中文摘要：

采用开环聚合方法合成了一系列水溶性生物可降解的低聚（丙交酯-co-丙烯酸酯碳酸酯）-b-聚乙二醇-b-低聚（丙交酯-co-丙烯酸酯碳酸酯）（OLAC-PEG-OLAC）三嵌段共聚物,并通过光交联方法方便制备得到具生物活性的新型生物可降解水凝胶.流变测试表明水凝胶储存模量（170～10000 Pa）和凝胶时间（0.8～8min）均可通过调节丙烯酸酯碳酸酯（AC）单元数、聚合物浓度及光引发剂浓度等得到控制.降解实验表明水凝胶的降解速率可通过改变AC和丙交酯（LA）单元数进行调控.含巯基的生物活性分子如RGDC短肽可通过迈克尔加成反应直接链接到OLAC-PEG-OLAC上,由此可方便制备可注射性的具生物活性的生物可降解水凝胶.MG63成骨细胞实验表明RGDC短肽功能化的OLAC-PEG-OLAC水凝胶可很好地促进细胞黏附和生长.该快速光交联生物可降解水凝胶以其优异的凝胶、降解和生物功能化等性能可望为生物组织工程提供理想的三维活性多孔支架.

英文摘要：

A series of water-soluble biodegradable oligo （lactide-co-acryloyl carbonate） -b-poly（ ethylene glycol）-b-oligo（lactide-co-acryloyl carbonate） （OLAC-PEG-OLAC） tribloek copolymers were synthesized by ring-opening copolymerization of lactide （LA） and acryloyl cyclic carbonate （AC） and applied for in situ formation of novel bioactive biodegradable hydrogels via photo-crosslinking.

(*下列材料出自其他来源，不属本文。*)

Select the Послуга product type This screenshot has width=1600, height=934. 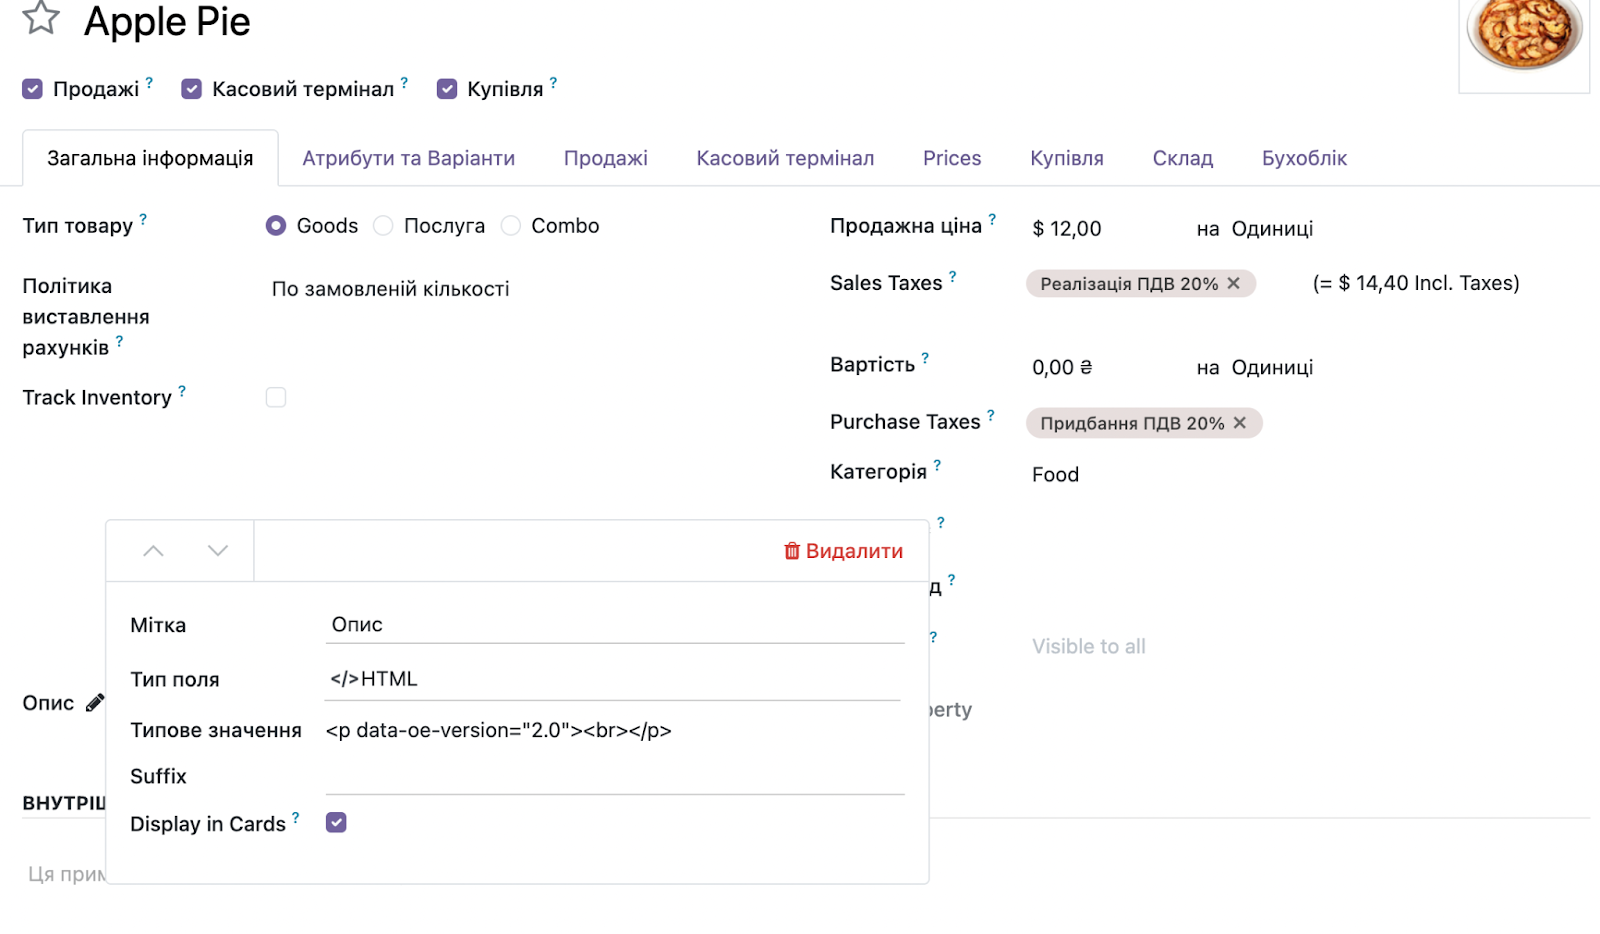point(384,226)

The rheology measurements showed that gelation times （0.8-8 min） and storage moduli （170- 10000 Pa） of hydrogels could be controlled by AC content,polymer concentration and photo-initiator concentration. The results of degradation tests displayed that degradation rates of these hydrogels could be tailored by AC and LA contents. Notably, the multiple acryloyl functional groups in OLAC-PEG-OLAC copolymers allowed direct conjugation of thiol-containing biomolecules like RGD peptides via Michael addition reaction prior to gelation,which provides a facile access to injectable bioactive biodegradable hydrogels. The preliminary cell experiments demonstrated that RGD peptide modified hydrogels could well support adhesion and growth of MG63 osteoblast cells. These rapidly photo-crosslinkable biodegradable hydrogels with controlled mechanical properties, tailored biodegradation rates,and versatile bio-functionalization form an excellent basis for the development of advanced bioactive tissue engineering scaffolds.